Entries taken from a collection
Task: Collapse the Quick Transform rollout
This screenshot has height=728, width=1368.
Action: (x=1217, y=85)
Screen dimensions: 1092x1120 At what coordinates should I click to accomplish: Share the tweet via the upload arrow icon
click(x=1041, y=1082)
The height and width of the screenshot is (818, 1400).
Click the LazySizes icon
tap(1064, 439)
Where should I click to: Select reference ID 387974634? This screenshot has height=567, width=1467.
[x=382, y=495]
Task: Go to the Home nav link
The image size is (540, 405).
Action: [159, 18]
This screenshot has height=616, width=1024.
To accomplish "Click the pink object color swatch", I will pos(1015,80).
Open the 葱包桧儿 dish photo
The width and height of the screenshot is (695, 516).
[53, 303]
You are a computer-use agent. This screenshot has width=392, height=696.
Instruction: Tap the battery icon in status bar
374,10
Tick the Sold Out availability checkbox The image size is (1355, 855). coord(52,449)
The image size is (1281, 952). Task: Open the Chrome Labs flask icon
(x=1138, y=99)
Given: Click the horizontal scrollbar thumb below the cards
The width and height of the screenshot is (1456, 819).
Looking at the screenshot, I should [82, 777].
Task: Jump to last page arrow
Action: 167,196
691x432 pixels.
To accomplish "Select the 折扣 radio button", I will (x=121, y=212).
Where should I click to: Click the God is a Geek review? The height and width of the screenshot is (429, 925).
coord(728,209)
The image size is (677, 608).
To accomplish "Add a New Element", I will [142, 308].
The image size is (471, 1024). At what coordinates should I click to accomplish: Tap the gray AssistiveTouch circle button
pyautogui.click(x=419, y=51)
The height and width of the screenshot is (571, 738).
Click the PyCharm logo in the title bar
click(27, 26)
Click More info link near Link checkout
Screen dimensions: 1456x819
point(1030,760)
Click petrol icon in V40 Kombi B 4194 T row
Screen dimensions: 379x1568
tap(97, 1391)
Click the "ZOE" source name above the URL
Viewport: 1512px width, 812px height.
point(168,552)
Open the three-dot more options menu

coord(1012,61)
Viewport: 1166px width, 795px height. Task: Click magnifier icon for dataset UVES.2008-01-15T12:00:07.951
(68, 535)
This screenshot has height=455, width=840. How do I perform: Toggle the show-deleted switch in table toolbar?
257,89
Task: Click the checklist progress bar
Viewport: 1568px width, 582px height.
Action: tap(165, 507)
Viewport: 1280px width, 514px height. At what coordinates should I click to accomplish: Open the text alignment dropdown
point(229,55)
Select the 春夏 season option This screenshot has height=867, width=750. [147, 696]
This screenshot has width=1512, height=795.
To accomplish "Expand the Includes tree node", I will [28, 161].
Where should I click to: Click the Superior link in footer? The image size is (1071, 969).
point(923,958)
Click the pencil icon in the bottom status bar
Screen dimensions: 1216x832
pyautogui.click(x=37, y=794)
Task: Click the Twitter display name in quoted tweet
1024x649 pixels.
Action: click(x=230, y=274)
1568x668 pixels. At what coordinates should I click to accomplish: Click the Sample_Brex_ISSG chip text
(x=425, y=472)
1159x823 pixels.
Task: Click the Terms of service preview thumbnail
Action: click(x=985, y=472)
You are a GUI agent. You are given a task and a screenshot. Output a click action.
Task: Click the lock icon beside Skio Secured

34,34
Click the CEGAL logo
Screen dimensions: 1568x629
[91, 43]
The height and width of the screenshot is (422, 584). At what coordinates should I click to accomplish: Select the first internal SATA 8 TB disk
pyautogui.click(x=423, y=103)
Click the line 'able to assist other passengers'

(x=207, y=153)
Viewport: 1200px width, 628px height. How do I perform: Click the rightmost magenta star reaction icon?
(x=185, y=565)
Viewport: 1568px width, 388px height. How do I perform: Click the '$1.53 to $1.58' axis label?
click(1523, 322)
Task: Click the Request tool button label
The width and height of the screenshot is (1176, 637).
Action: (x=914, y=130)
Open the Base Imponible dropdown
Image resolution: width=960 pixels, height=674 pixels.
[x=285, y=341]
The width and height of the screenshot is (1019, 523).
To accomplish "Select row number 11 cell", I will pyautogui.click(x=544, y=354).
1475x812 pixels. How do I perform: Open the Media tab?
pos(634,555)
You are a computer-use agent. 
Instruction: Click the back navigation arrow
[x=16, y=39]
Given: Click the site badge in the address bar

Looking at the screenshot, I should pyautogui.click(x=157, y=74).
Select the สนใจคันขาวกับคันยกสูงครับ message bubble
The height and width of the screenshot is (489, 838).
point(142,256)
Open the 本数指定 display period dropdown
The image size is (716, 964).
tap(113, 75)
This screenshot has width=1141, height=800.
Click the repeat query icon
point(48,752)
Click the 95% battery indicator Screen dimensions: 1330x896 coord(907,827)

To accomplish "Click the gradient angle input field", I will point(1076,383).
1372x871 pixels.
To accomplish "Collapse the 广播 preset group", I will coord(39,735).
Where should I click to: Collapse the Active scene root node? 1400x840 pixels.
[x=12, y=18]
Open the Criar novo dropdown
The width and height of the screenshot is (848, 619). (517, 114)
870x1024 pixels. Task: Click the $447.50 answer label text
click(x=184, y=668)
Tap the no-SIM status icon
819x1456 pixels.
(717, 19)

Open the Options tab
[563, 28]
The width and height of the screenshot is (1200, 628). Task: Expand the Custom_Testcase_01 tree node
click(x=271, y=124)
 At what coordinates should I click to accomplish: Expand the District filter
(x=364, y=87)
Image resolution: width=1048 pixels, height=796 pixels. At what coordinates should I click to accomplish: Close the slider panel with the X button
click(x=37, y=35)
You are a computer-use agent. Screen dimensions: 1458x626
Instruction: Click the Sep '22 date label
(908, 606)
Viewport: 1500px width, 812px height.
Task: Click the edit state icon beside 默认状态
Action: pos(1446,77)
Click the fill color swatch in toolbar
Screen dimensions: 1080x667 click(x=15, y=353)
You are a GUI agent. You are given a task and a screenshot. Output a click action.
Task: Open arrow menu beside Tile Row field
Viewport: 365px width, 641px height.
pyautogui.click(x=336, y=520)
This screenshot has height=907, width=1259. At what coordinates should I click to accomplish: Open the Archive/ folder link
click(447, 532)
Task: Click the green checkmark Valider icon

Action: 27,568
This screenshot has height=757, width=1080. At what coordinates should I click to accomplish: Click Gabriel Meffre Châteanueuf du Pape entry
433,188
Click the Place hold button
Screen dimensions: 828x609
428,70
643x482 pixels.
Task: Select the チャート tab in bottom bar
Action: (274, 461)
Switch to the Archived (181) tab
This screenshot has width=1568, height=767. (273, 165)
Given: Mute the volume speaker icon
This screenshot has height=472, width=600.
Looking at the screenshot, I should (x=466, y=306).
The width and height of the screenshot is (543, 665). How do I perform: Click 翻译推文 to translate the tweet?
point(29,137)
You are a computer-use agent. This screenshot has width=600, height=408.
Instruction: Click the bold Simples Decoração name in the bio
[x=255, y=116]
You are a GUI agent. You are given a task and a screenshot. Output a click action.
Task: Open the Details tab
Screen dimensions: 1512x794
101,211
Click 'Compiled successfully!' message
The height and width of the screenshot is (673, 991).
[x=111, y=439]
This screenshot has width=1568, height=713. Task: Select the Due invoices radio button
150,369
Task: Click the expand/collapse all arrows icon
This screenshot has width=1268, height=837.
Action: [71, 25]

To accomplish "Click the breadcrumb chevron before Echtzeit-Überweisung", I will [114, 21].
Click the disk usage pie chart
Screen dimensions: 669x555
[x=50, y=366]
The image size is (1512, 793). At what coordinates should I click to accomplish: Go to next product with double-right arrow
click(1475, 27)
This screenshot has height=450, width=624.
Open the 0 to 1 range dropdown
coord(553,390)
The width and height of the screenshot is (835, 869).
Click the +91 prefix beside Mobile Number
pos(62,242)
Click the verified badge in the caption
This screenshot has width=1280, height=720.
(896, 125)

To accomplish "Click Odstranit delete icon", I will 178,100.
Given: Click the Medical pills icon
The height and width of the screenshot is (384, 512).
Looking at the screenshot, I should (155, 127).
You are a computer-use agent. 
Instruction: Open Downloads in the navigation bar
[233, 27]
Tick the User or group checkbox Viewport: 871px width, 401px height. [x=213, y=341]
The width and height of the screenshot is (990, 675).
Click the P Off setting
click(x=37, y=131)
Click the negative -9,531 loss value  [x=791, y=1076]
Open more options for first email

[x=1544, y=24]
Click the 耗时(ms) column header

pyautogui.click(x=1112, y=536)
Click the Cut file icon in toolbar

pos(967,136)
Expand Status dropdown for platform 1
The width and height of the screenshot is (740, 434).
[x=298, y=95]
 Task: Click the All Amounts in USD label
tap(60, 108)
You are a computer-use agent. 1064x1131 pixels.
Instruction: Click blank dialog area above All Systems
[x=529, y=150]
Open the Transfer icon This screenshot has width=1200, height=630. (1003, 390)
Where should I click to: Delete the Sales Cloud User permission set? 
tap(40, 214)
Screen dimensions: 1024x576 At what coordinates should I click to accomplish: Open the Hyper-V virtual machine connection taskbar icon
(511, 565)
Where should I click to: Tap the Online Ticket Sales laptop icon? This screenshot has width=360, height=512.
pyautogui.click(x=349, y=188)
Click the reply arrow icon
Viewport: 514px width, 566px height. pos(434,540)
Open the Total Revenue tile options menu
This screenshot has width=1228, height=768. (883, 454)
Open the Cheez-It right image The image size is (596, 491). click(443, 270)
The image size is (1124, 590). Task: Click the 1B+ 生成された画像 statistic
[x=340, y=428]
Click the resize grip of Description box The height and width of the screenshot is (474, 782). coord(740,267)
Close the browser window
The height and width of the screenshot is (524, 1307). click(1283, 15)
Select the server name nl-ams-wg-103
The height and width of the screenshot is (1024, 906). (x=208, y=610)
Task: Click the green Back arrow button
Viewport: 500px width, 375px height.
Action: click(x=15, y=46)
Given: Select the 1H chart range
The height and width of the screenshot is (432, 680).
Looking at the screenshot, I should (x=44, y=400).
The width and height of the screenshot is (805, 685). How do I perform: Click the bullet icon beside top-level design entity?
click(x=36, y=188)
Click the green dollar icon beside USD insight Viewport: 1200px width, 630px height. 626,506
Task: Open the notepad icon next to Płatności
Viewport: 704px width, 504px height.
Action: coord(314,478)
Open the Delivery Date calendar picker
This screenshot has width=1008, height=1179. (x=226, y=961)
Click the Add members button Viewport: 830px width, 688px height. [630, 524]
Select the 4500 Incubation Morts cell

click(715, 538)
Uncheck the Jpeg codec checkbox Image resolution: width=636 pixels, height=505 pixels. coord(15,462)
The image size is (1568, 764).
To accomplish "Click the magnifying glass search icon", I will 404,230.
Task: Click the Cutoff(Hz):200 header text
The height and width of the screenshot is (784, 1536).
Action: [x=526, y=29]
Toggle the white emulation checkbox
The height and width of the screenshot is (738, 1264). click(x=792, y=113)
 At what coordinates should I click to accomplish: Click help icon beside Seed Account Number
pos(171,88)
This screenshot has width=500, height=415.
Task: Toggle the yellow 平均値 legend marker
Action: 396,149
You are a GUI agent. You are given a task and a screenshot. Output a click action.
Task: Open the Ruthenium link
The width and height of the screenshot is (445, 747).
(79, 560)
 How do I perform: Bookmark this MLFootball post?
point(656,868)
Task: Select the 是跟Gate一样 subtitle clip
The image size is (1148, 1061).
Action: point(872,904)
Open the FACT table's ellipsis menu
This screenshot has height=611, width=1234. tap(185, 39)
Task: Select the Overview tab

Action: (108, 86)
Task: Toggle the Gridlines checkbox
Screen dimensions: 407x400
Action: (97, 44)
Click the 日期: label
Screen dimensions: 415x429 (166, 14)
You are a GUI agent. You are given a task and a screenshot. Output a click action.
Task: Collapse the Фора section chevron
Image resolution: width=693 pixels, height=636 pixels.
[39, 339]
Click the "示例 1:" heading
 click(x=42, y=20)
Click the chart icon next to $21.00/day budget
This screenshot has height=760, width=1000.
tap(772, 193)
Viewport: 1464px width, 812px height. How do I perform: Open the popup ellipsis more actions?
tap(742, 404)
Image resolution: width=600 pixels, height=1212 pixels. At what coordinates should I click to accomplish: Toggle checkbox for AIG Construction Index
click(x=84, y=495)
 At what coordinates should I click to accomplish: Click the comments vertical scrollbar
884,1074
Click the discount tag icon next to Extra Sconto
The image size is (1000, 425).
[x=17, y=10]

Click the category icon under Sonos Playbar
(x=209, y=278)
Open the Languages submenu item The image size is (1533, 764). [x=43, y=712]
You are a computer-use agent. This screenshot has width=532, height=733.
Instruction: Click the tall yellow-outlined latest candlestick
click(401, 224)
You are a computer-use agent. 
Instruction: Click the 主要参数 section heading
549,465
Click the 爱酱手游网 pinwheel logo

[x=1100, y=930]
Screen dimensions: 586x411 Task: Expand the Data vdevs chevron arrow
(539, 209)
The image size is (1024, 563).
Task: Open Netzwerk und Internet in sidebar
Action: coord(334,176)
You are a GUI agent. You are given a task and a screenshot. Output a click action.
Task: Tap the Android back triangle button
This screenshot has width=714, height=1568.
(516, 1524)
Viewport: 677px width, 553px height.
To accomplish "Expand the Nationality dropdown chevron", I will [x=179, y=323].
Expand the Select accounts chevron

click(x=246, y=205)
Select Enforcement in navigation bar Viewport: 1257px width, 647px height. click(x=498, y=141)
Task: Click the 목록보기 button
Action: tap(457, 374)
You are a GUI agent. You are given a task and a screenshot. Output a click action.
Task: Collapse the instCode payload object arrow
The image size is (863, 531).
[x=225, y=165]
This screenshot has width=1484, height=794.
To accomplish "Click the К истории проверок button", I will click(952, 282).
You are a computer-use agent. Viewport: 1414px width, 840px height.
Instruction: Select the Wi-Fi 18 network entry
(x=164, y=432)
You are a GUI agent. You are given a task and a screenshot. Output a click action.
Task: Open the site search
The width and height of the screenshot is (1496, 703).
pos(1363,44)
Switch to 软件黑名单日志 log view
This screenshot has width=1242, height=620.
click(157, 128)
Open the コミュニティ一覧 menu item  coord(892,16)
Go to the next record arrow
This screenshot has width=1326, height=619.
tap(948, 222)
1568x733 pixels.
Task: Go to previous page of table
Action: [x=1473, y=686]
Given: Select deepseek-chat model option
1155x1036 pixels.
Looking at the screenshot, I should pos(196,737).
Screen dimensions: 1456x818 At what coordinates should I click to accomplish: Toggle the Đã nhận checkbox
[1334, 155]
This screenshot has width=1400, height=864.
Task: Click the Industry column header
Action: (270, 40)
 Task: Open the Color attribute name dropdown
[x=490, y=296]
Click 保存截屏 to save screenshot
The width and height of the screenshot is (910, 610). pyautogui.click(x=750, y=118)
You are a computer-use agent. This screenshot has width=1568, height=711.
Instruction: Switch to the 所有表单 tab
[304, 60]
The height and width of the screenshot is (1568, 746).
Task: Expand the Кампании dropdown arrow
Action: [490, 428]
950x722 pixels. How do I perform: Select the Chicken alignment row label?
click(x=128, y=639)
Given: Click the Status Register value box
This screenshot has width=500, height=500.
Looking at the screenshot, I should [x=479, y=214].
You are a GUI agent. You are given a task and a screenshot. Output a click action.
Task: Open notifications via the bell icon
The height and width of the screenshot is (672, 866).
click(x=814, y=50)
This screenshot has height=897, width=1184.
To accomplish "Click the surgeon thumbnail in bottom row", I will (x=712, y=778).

Exercise: Using the entries above, return each line in which the word "object" occurs.

Answer box:
To accomplish "Click the pink object color swatch", I will pos(1015,80).
Task: Collapse the instCode payload object arrow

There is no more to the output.